Combined Therapy Versus Combined Therapy in MDD
A rating of insufficient for the SOE was given to the studies that compared combined therapies relative to other combined therapies (Table 27). The STAR*D study was the single study in this group reporting the outcome of remission. The studies comparing combinations relative to other combinations were consistent in that the relative risks were generally of the same magnitude and the effect sizes showed that no one combined therapy was different than any other, given the study limitations.
Adults With Dysthymia and Subsyndromal Depression
The studies evaluating these populations were each limited to a single trial. One study with patients with subsyndromal depression129 had significant risk of bias and poor reporting; as such we rate this as insufficient SOE. The study on dysthymia117 had low risk of bias, but had a very small sample size, and the study subjects were predominately middle aged white females. For this reason we have judged this study as insufficient SOE.
From two studies reporting outcomes on children and adolescents, one was a pilot study evaluating dose escalation.138 The TORDIA trial42,141,144–149 evaluating efficacy of monotherapy relative to combined therapy was at low risk of bias and evaluated and reported harms well. Study findings showed no significant differences between groups. Although the intent of the trial was specified as establishing the superiority of the venlaxafine monotherapy arm, the margins of superiority and the statistical analysis for this were not reported. The SOE was judged as a low grade.
KQ2. What are the harms of each of the monotherapies or combined therapies among these adults and adolescents? How do the harms compare across different interventions?
Harms for interventions used in both adults and adolescents with MDD that had failed to respond to an SSRI were predominantly derived from RCTs that evaluated treatment strategies in this population; no observational studies were eligible. A clear trend for harms was difficult to specify across the differing interventions in adults. Harms were well evaluated in the one study of adolescents and a pilot dose escalation study.
Reporting and collecting of harms was problematic, particularly for predefining harms including serious and severe events, and reporting the total number of events per group in the studies with adults. The studies evaluating harms in adolescents provided high quality evidence for harms within this population when receiving pharmacological and psychological treatment.
Severe events and serious events (including suicidality) were inconsistently reported in studies with adult MDD populations.
A limited number of studies undertook statistical evaluation comparing harms between groups.
Harms in Adults With MDD, Dysthymia, and Subsyndromal Depression
From the 41 studies evaluating adults, all but one study included subjects with MDD; two studies evaluated subjects with subsyndromal depression129 and dysthymia.117 As noted previously, five studies107,150,178–180 and seven STAR*D publications181–187 did not have data that could be extracted. No observational studies with the required patient population and evaluation of harms was eligible for this CER. The summary of harms thus reflects those reported within the eligible studies.
We present the harms evidence for the eligible and extracted studies based on the type of treatment comparisons as follows: (1) monotherapy compared with monotherapy; (2) monotherapy compared with combined therapy; and, (3) combined therapy compared with combined therapy. Some studies evaluated more than two treatment arms, and are included in multiple sections, dependent on the drugs used.
Description of Studies Reporting Harms in Adults With MDD
Monotherapy Versus Monotherapy in Adult MDD
In the six studies having at least one monotherapy treatment arm, all but one study112 reported some aspect of safety and tolerability.

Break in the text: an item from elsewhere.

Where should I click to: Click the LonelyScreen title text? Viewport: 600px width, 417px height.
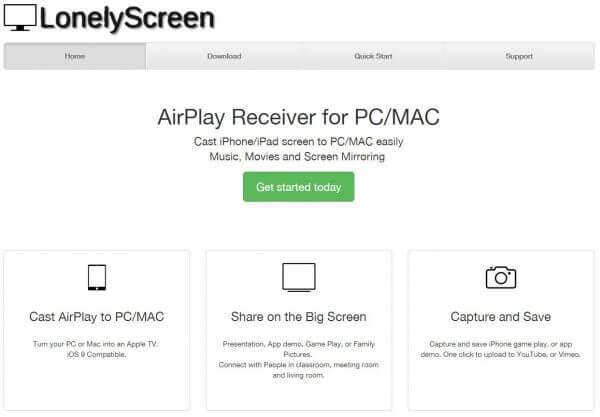click(127, 18)
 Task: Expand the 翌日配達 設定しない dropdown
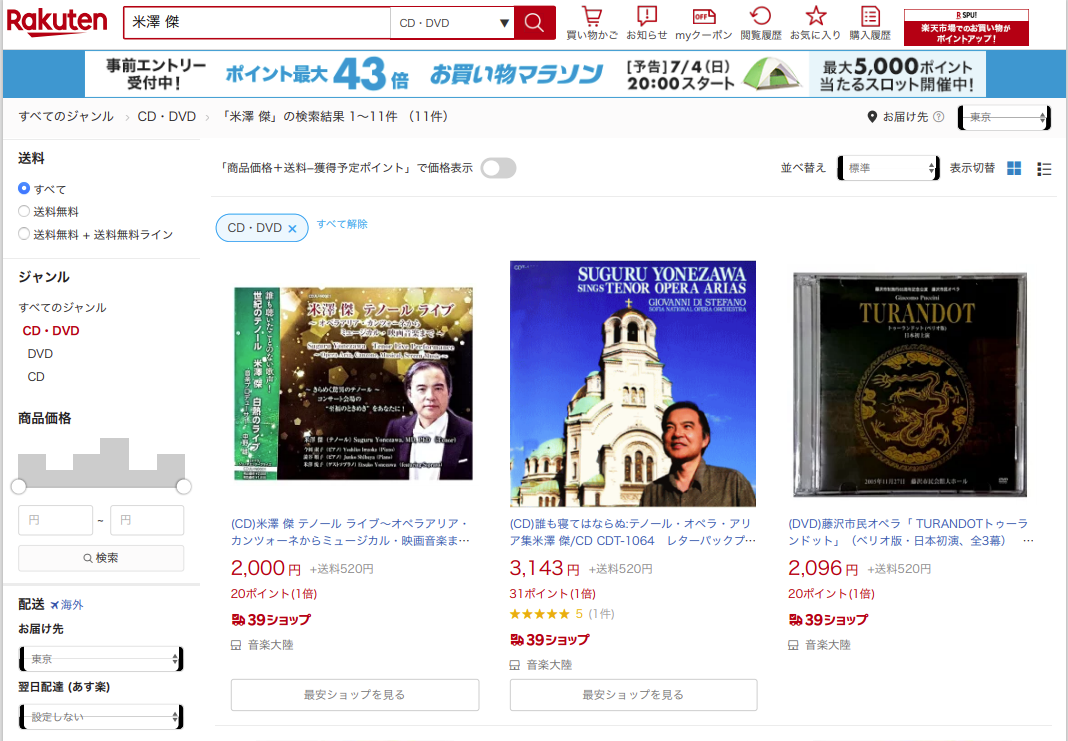click(x=101, y=717)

None of the studies were specifically designed to compare the effect of harms between different monotherapies. One study115 included a proportion of subjects who had failed to respond to an SSRI; following email contact with the author, stratified information for outcomes of benefit (not harm) were provided.
The method of assessing adverse events differed greatly among studies, with a limited number of studies using standardized methods or scales. Figure 14 shows the ratings on the McHarm scale for evaluating risk of bias and reporting within comparative studies. Forty percent of the studies indicated that the harms reported were those that were observed in 2 or 3 percent,103,106 5 percent,85,119 or 10 percent of subjects;88,90 the remaining studies did not specify, or were unclear as to why the harms reported were included. None of the studies provided any a priori definitions of the harms, or of serious or severe events. Similarly, the mode of how harms were collected or the training of the person collecting them was not specified. Generally, the number of subjects who withdrew were specified per treatment arm; however, the number of specific adverse events per treatment arm were not well specified (50 percent).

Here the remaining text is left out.